From a post to Burn Immediately.
I’d like to talk a little bit about the philosophy behind the ORC rules. I don’t expect anyone to agree with the philosophy, but I’d rather have people who don’t like the rules to think that it was because I have a different philosophy than because I have no philosophy.
My goal was to support a sort of gameplay that people over on the Forge would call “simulationist.” Probably most game designer’s rule systems are a reaction to early game experiences they had. Some of my un-favorite game experiences were times when I wanted to try to solve a problem using my real world problem solving skills (e.g. “I know! I take a coat hanger, unfold it, stick it in the hole and try to catch the mechanism.”) but was told that all that mattered was my dice pools (e.g. “Okay, roll your Trap Disarming skill. You don’t have that? Then roll straight INT. You only got 15? This is a 40 difficulty trap, you don’t even come close.”) I’ve always thought most rule systems interfere too much in gameplay. So I tried to make a rule system that would hang back and would mostly only be used to answer physics questions (e.g. “I want to pick him up and throw him out the window, can I do that?”) or biology questions (e.g. “I just got stabbed again, can I still stand?”). I did see the need to add in a skill system (you just can’t have good character creation without skills, in my opinion, because what a person knows how to do is a major defining factor of what they are) but I specifically said that people can try to do things without using a skill, at which point it just falls back to dice-less narration.

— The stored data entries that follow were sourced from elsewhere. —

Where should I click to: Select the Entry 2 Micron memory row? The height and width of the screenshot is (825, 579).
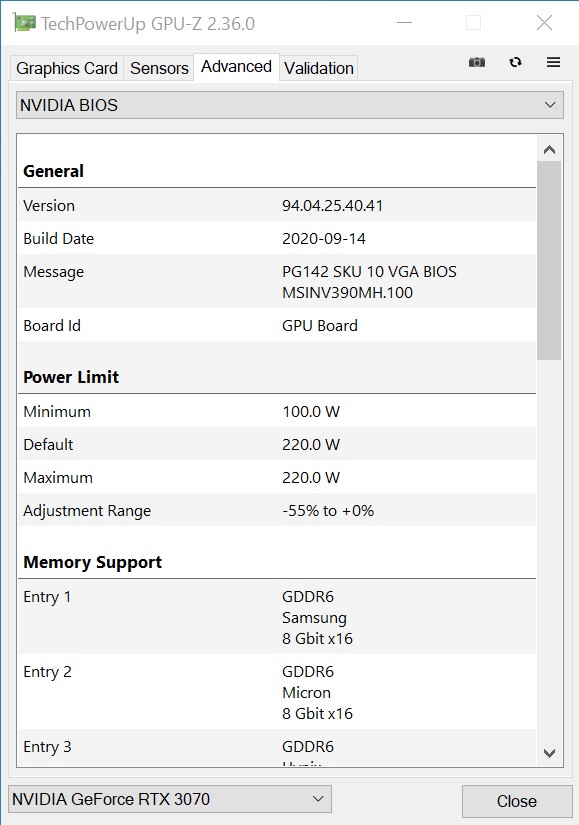277,692
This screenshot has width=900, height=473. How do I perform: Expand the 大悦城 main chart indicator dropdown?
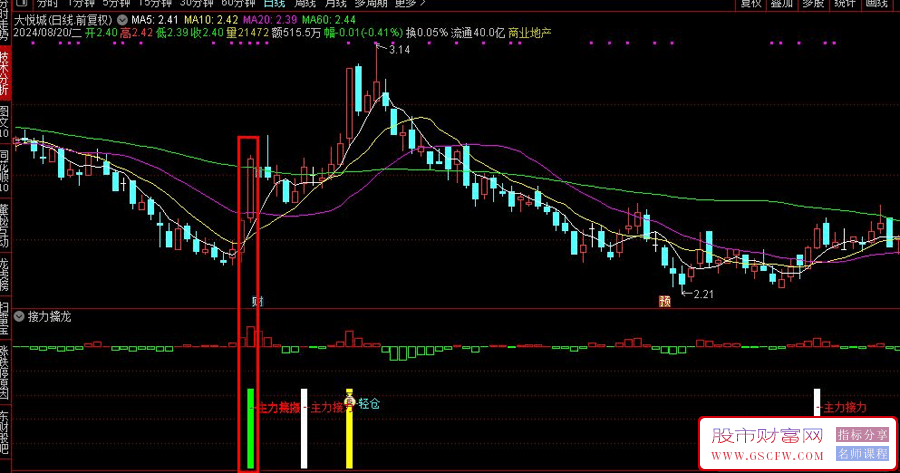click(122, 20)
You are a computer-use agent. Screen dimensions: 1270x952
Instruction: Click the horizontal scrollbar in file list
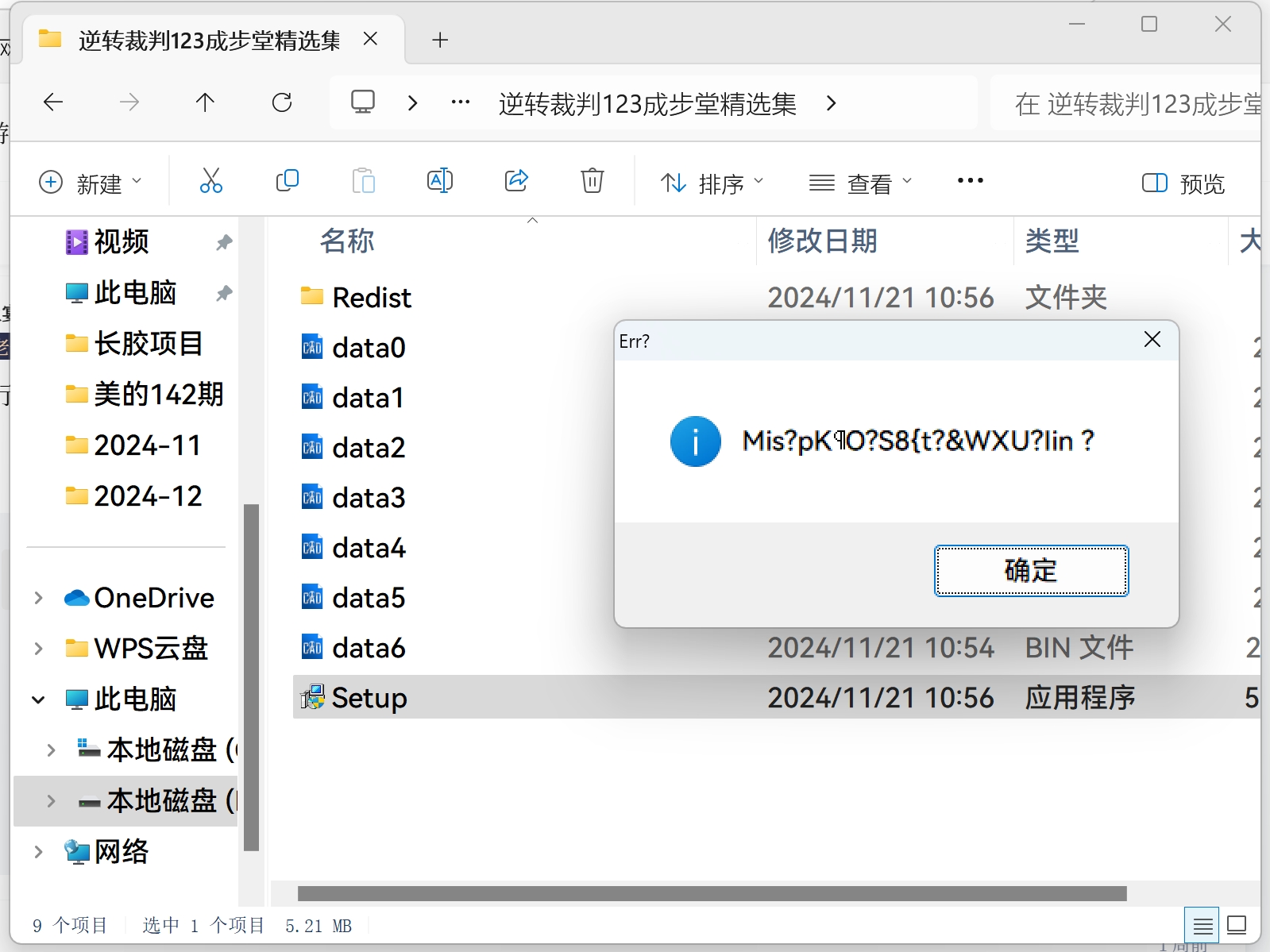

I wanted ORC to be enough like reality that it would be intuitive to people who are familiar with how things work in the real world. I don’t want people to have to know the rules to know what the results of their actions are going to be. That’s another thing that bugged me in my formative roleplaying experiences: I would do something, and something completely unrealistic would happen, and the GM would defend it as “that’s just the rules.” So I tried to mimic the real world rules of physics, biology, etc. as closely as possible. Of course, I quickly found that trying to mimic reality with game rules is like trying to draw a circle using only straight lines and right angles: the more intricate and complex you get, the closer you get to doing it, but you will never get there. So I tried to create what I thought was the best balance between perfect realism and the rules not being too complex. My general pattern was to create a horrendously complex way to simulate a certain action (e.g. breaking cryptography) and then go back and try to simplify and streamline it. Another concern was the “aesthetics,” what programmers would call the “elegance” of the rules, but that was a distant third, which is why many of the rules, although they work well and aren’t too complex, are kind of ugly.
I know some people believe that game rules should be so simple that one should never have to look up a rule in the course of play. I disagree. I see the rules as more of a court of final review. The first judge is the GM using dice-less narration (e.g. “I do this.” “Well this happens.”), but if the GM doesn’t trust his or her ability to judge the outcome or something, then he or she turns to the basic mechanics (e.g. “Can you lift that thing? I don’t know, roll STH + 1d20”), and finally, if something is so complex and important to the game outcome that the GM doesn’t want to base it on just an attribute + 1d20 roll, then a more complex procedure can be looked up in the book. E.g. overcoming an addiction may be a seminal moment in a PC’s game-life, and a GM might not want to have it be just a plain WIL+1d20 roll, he or she might want it to be a long ordeal, possibly the central drama of a whole game session, where several factors are taken into account. So, in short, I believe it’s okay to have a rule so complex it needs to be looked up, but I think that should only happen rarely, e.g. you should only have to look in your book once a game session, or less.
I realize, the more I play ORC games, and the more feedback I get, that I could have done a lot better job of meeting my goals. One big mistake was scattering rules through the book so that people have to flip to different parts of the book to remember how to do things (e.g. “now how does a Freak’s psychological shock attack work again?”). Another mistake was having the “look and feel” of the mechanic vary too much across situations. It would have been better if readers got the feeling there was just one mechanic and instead of “different rules” there were merely a number of suggestions of different ways this same mechanic could be used in different situations. And finally, I think I put in too many little niggling rule-lets, little obsessive-compulsive details that are too tiny for players to remember but not important enough to look up, e.g. the fact that a Seismic Analyzer can transmit it’s data (unencrypted) within 200 ft.
Although I’m not prepared to do a major “fix” (I still want to keep new books compatible with older books) I am trying to make a cleaner, simpler, more aesthetically pleasing implementation of ORC in newer books. I hope that players will find each book has a better implementation of ORC than the last.